As sole reply, they gathered up the useless treasure, and, returning to their ships, they sailed for England. With mournful hearts they landed on the shore, and travelled day and night till they reached De Bracy's castle. There they laid down their full bags, and told Agnes that for neither gold nor silver could Sir John be ransomed; but if it was still her heart's wish that he should see his native land again, the sultan had promised that for one gift her betrothed should go free.
"And that gift?" said Agnes.
"Is," replied the head monk slowly, "thine own right arm and hand, cut off for his sake. This is the ransom asked. Thou canst not prevail on Saladin to take a meaner thing."
Every face grew white at these cruel words. They shuddered as they listened to the monk; only Agnes preserved her usual calmness. The earl clutched his sword, and could hardly refrain from vowing death to every man of the Moslem race. Little Mary cried out, clasping her sister tightly, "Sure, Agnes, such a wicked man cannot be found." But quieting the child, she looked at Lady de Bracy. The face of the mother was marked with keen suffering. It was a dreadful moment for the brave spirit of Agnes; she knew she must make answer, and that at once. But how could she tell those, who suffered so much at the very thought of the deed, of her resolution? "My God! it is hard; but as we love in thee, thou must help me to do what is right," was the prayer which rose from her heart, as with her lips she framed her answer.
"My dear ones, your daughter need not say how much she grieves for your sakes that she must suffer. Cruel is the ransom asked; who could know it better than I? But God loves us, and did he not, because of his love, give his own beloved Son? And do we not see every day how churls and nobles give their lives for their king? 'Greater love than this no man hath, that a man lay down his life for his friends.' That, my father, we know from the holy Gospels. Wouldst thou have thy daughter shrink duty, thou, my lord and father, who hast bled by Cœur de Lion's side?" She hesitated a moment, then, her sweet voice growing clearer and stronger, she continued:
"I am John de Vere's betrothed, and to him I owe my fealty, even though it should cost my life. My lord and father, what is my life? Long years spent in pleading with God to end the banishment of my love. And at last he has heard, at last my prayer has been granted. Only it must be proved that my love is pure; so he sends me pain, and I will take it, grateful to endure; for is not the reward great?"
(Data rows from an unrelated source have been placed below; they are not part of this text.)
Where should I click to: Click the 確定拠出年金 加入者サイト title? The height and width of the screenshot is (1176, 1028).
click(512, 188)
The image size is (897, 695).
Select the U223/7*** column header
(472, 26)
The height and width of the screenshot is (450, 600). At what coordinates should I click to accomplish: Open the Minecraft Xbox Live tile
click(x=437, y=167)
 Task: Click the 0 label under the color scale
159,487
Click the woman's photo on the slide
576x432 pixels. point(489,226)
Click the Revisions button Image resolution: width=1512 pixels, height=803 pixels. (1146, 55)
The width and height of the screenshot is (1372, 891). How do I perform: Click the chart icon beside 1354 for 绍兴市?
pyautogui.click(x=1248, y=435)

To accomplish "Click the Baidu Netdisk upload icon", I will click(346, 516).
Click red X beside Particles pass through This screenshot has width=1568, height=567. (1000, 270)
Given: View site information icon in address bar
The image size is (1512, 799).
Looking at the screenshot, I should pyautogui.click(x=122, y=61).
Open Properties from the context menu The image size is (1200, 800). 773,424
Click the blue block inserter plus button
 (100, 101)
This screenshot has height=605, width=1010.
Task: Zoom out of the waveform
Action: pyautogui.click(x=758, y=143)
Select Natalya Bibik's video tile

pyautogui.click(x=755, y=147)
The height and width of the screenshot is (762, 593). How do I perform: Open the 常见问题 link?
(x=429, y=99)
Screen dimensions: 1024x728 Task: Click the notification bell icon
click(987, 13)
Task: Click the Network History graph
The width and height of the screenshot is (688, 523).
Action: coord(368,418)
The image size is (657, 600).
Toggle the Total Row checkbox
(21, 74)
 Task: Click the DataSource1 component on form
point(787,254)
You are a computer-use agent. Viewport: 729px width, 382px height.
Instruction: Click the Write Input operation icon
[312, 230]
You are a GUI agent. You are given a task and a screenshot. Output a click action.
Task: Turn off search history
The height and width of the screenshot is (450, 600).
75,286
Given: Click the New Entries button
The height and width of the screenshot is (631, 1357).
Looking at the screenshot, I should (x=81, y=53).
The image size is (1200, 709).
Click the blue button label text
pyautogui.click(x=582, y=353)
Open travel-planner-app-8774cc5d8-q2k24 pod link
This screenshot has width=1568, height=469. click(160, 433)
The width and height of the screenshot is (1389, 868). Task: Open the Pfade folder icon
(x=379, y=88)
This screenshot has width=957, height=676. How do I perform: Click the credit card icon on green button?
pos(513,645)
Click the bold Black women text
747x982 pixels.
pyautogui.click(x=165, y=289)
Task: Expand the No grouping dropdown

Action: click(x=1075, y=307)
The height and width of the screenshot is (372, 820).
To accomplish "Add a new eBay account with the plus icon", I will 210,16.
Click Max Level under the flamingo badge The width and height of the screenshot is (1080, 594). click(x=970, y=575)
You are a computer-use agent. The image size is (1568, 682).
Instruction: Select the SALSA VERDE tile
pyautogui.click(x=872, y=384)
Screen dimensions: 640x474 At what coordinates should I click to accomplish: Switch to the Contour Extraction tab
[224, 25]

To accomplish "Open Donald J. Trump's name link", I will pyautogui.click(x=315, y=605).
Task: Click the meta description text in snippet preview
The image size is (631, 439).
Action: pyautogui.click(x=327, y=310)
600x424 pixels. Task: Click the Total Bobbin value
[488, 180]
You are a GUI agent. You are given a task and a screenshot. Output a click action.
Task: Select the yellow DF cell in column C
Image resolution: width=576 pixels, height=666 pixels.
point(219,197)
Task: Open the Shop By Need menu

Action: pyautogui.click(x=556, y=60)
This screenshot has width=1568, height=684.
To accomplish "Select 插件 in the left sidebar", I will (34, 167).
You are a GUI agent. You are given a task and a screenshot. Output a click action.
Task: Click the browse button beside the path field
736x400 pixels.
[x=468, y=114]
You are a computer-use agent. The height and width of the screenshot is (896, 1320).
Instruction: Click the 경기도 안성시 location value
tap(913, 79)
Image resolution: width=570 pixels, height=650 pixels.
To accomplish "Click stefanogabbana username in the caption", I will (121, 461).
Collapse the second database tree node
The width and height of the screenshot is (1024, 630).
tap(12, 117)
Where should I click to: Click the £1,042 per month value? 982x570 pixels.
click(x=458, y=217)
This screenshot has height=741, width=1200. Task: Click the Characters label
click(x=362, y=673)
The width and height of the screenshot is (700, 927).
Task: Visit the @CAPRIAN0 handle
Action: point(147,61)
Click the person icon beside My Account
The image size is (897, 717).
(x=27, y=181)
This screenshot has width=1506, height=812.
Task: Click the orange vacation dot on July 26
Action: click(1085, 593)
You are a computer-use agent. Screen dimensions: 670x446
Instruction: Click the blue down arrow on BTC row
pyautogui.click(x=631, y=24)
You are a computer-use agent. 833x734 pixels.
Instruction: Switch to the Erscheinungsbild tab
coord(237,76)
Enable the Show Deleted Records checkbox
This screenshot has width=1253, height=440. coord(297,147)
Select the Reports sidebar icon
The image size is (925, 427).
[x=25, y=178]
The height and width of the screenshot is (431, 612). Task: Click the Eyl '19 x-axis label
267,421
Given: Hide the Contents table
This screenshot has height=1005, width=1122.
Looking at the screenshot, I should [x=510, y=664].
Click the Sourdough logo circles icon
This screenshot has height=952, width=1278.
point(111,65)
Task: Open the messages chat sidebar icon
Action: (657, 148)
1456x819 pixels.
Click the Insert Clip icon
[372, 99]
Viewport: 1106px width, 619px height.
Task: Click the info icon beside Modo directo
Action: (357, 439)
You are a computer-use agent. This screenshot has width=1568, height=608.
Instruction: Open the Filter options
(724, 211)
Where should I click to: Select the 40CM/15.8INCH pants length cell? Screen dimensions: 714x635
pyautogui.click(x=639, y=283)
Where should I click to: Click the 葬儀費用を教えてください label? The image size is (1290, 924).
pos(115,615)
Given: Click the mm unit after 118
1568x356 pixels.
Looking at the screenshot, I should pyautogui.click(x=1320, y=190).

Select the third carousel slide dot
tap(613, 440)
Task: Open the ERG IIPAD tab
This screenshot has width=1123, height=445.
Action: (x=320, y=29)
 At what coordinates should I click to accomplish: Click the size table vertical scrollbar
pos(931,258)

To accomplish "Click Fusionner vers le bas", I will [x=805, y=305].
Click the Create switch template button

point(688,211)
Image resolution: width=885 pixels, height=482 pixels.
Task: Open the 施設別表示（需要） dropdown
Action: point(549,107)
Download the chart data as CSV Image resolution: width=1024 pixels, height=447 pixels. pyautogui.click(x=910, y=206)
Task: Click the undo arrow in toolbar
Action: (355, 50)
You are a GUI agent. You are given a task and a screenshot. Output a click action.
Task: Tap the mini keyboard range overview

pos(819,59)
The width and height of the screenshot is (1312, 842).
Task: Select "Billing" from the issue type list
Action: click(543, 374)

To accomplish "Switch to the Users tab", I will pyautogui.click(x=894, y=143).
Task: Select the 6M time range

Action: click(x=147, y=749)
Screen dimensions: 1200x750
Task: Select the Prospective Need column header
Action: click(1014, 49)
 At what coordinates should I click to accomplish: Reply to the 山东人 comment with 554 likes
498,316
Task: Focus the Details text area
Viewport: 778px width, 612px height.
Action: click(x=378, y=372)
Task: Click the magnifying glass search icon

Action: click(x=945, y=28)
Once again the holy friars found themselves in the beautiful city of Damascus. Eagerly they threaded their way through its broad but devious thoroughfares till they reached the palace of the sultan. Within, in the room of the throne, sat Saladin in royal state. By his side stood Sir John de Vere. He still retained the badge of slavery, for he was too true to give up his faith; but to Saladin's councils he was often summoned. When any measure to be taken against the Christians was the theme of debate, he remained respectfully but firmly silent. Against his brothers he could not in conscience speak; to do so for them he knew would prove more than useless. But yet many were the subjects on which his knowledge and fine sense of justice could be brought to bear; and Saladin was not the man to fail in taking advantage of his wise judgment.
Some such serious business had called around the sultan his advisers, and, as usual, Sir John stood foremost among them. They had all but finished the subject under consideration, when the folds of the curtain were lifted, and a herald entered the royal presence.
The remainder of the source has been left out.